In the part of the records that opens with the line containing "The image size is (693, 460)." and closes with the line containing "Action: point(266,146)", switch "YTD" to "QTD" and give those lines back with nothing else altered. Leave the pictures out of your answer.

======== DATASET EXTRACT

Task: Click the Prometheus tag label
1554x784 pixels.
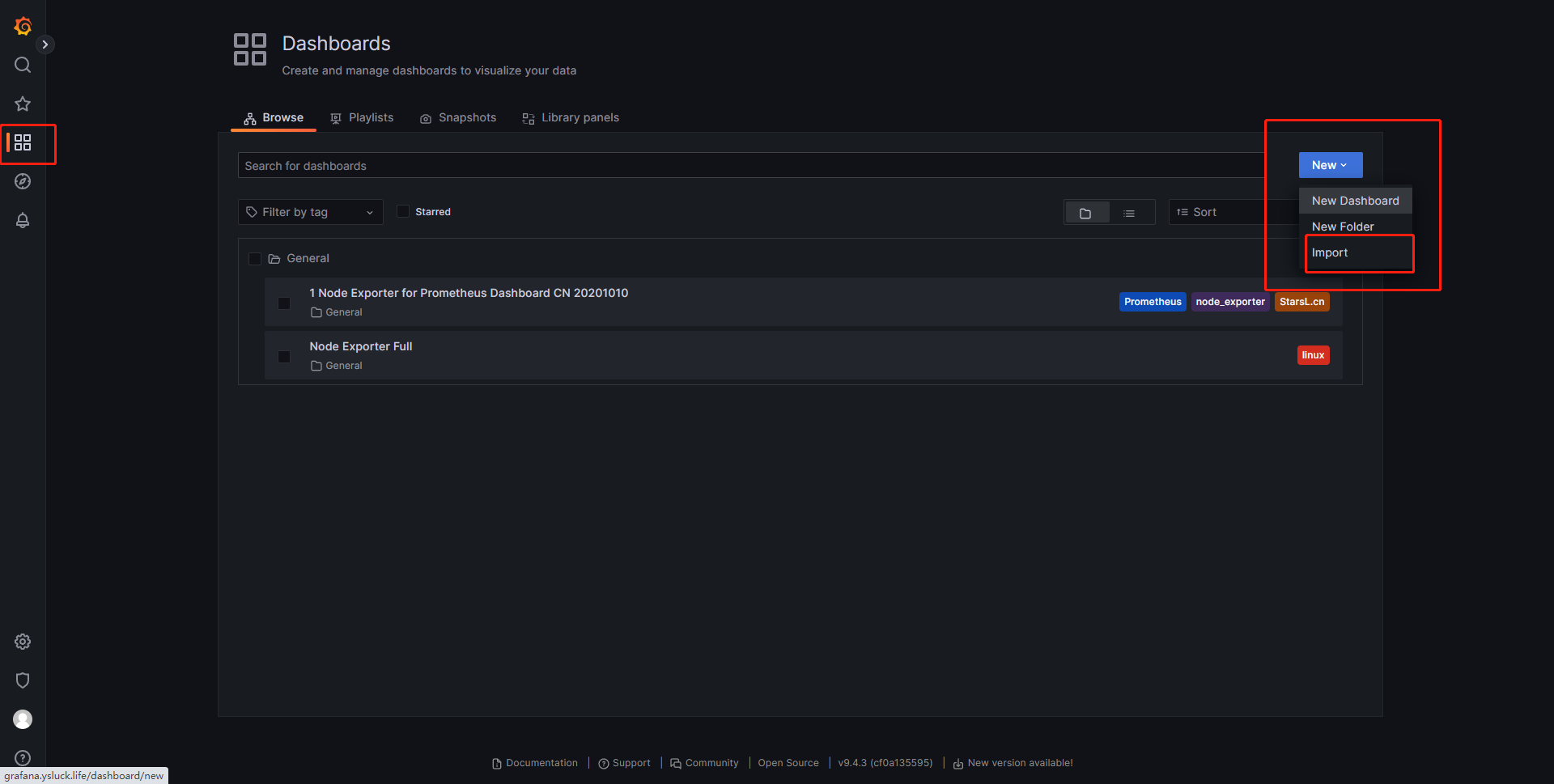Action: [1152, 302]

================
======== DATASET EXTRACT

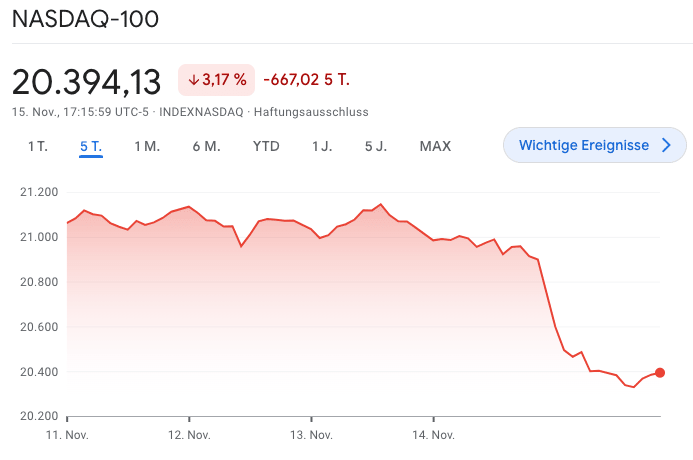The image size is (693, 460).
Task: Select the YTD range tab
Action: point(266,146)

================
======== DATASET EXTRACT

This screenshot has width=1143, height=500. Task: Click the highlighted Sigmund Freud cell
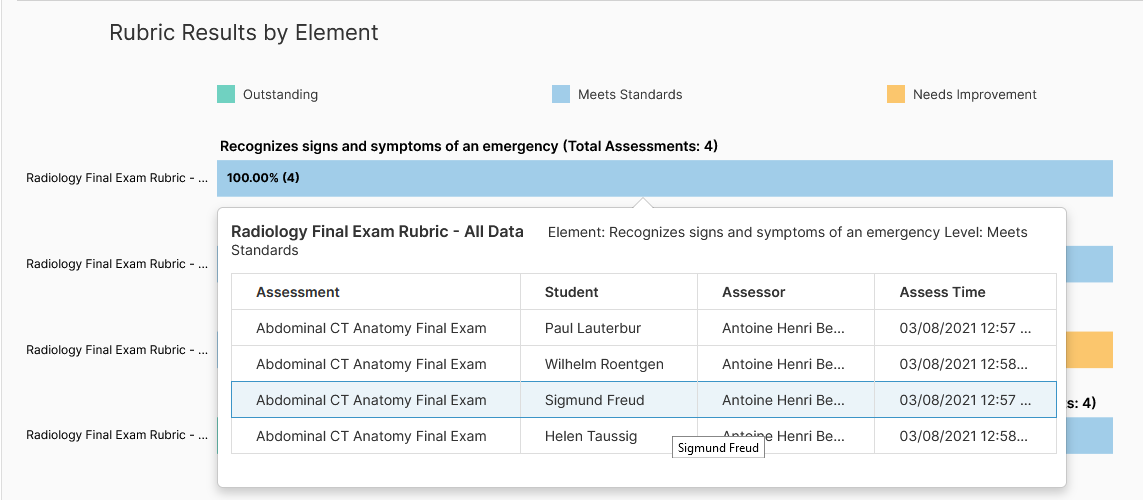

================

**EXERCISE SOLUTION:**
The image size is (693, 460).
Task: Select the QTD range tab
Action: point(266,146)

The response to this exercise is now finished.